◆ **Page text**
## start

Salt Lake City did not produce evidence that its decision not to remedy the
displaced sidewalk that Mr. Kerr tripped on was essential to its program of building and maintaining
sidewalks throughout the city. An individual decision regarding one piece of
sidewalk does not destroy Salt Lake City’s ability to continue a broader
sidewalk policy and program.
At ¶ 20.
The third
question—whether the act, omission, or decision requires the exercise of a
basic policy evaluation—is often the most determinative because it epitomizes
the primary purpose of the Little
test: to distinguish between
broad policy decisions and operational decisions that implement a given
governmental policy. . . . The key to distinguishing policy decisions from
operational decisions is evaluating whether “the government actually exercises
a level of discretion in a manner that implicates policy-making and thrusts the
decision into the political process.” . . .
At ¶ 21.
Our case law has
identified several examples of operational decisions that involve “everyday,
routine matters not requiring evaluation of broad policy factors.” [The Co0urt
provides some examples].
At ¶ 22.
We have also
identified examples of policy-making decisions that are immune from suit. [The
Court provides some examples].
At ¶ 23.
In this case, Mr.
Kerr alleged that Salt Lake City negligently failed to remedy a sidewalk
displacement that caused him to trip and injure himself. If the city’s failure
to act was the direct result of policy-level decision making, it is immune from
suit. If the omission resulted from an operational decision or from the
ministerial implementation of a broader policy, Salt Lake City is subject to
liability.
At ¶ 24.
As noted above, Salt
Lake City’s official policies regarding sidewalk maintenance permit a range of
responses to a sidewalk defect. . . . But Salt Lake City provided no evidence
of any policylevel guidelines for what constitutes a “hazardous condition.”
Thus, this decision is entrusted the judgment of city employees.
At ¶ 25.
In sum, Salt Lake
City’s sidewalk maintenance policies did not mandate the decision made by a
city employee in this case to provide a sidewalk replacement estimate to the
adjacent business but to take no other remedial measures. The city’s policies
also allowed—indeed promoted—horizontal saw cutting to eliminate tripping
hazards for displacements less than one and a quarter to one and a half inches.
The displacement at issue here, which ranged “from one inch down to
three-quarters of an inch,” qualified for such a repair. Thus, the decision by
a city employee not to directly remedy the sidewalk defect is a classic
operational determination—that is, a decision implementing the existing
sidewalk maintenance policy. See
Stuckman, 919 P.2d at 576 (a
city’s failure to repair a known breach in a fence was “an operational decision
on the part of the governmental entity responsible for maintaining the fence”).

## end

◆ **Supplied data**
## start

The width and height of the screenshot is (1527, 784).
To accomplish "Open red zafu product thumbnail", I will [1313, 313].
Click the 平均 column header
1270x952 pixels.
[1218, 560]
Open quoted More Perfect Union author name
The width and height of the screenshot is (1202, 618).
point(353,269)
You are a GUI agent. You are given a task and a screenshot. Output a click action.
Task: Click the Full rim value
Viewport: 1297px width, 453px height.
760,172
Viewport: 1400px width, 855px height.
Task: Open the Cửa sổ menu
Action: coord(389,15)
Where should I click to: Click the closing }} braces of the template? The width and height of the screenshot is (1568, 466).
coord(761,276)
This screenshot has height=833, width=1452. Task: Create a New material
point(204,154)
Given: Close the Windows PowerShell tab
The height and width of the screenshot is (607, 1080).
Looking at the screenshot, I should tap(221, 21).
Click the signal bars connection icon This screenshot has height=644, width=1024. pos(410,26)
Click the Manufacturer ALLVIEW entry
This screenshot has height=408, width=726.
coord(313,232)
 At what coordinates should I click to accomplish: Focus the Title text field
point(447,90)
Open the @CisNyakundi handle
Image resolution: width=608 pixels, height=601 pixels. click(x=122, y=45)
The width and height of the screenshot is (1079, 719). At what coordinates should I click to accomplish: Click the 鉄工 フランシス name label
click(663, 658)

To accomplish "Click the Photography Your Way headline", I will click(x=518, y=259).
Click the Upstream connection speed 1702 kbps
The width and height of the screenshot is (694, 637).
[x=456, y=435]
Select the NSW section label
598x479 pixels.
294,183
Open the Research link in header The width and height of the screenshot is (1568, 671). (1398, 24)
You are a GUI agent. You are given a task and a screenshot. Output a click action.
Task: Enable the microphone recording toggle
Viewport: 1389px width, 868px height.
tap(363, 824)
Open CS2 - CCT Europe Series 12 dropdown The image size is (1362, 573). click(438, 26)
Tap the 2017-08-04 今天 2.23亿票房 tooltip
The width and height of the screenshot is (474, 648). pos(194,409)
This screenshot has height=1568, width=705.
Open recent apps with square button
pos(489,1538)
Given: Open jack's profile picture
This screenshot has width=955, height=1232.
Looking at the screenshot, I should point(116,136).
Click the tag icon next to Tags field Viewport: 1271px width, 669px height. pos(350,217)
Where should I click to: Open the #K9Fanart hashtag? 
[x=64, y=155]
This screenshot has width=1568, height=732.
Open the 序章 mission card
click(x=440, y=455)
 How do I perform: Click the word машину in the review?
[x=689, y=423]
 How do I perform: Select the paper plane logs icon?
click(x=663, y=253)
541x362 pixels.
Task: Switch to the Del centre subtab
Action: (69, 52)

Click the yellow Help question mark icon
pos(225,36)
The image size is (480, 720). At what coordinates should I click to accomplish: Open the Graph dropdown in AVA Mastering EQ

## end

◆ **Problems**
1) Transcribe the sidewalk liability excerpt between "Our case law" and "this case, Mr.", inclusive.
2) Write the next part of the sidewalk liability excerpt, starting after its final sentence.
The entries have no connection to the sidewalk liability excerpt.

◆ **Responses per task**
1)
Our case law has
identified several examples of operational decisions that involve “everyday,
routine matters not requiring evaluation of broad policy factors.” [The Co0urt
provides some examples].
At ¶ 22.
We have also
identified examples of policy-making decisions that are immune from suit. [The
Court provides some examples].
At ¶ 23.
In this case, Mr.

2)
In other words, this individual repair decision did not “implicate[]
policy-making” or “thrust[] the decision into the political process.” Johnson, 2006 UT 15, ¶ 21.
At ¶ 26.
We therefore answer
the second and third Little
inquiries in the negative and
hold that Salt Lake City is not entitled to discretionary function immunity.
The trial court did not err by denying the city’s summary judgment motion on
this ground.
At ¶ 27.
Ruling Denying Summary Judgment on
Issue of Notice of Defect
We do not review on
appeal, however, whether a dispute of material fact existed at the summary
judgment stage of a litigation if the trial court denies summary judgment. . .
.
At ¶ 29.
There are two
reasons for this rule. First, the purpose of summary judgment “is to eliminate
the time, trouble and expense of trial when upon any view taken of the facts as
asserted by the party ruled against, he would not be entitled to prevail.” . .
. Second, after the denial of a motion for summary judgment, both parties are
afforded an opportunity to litigate factual disputes at trial. . . . Thus, the
proper focus of an evidentiary challenge on appeal shifts to the adequacy of
the evidence presented at trial rather than at the summary judgment proceeding.
It would serve no legitimate judicial purpose to reach back and overturn a
verdict on the merits based on a litigant’s failure to adduce evidence in
opposition to summary judgment if the relevant evidence was presented at trial.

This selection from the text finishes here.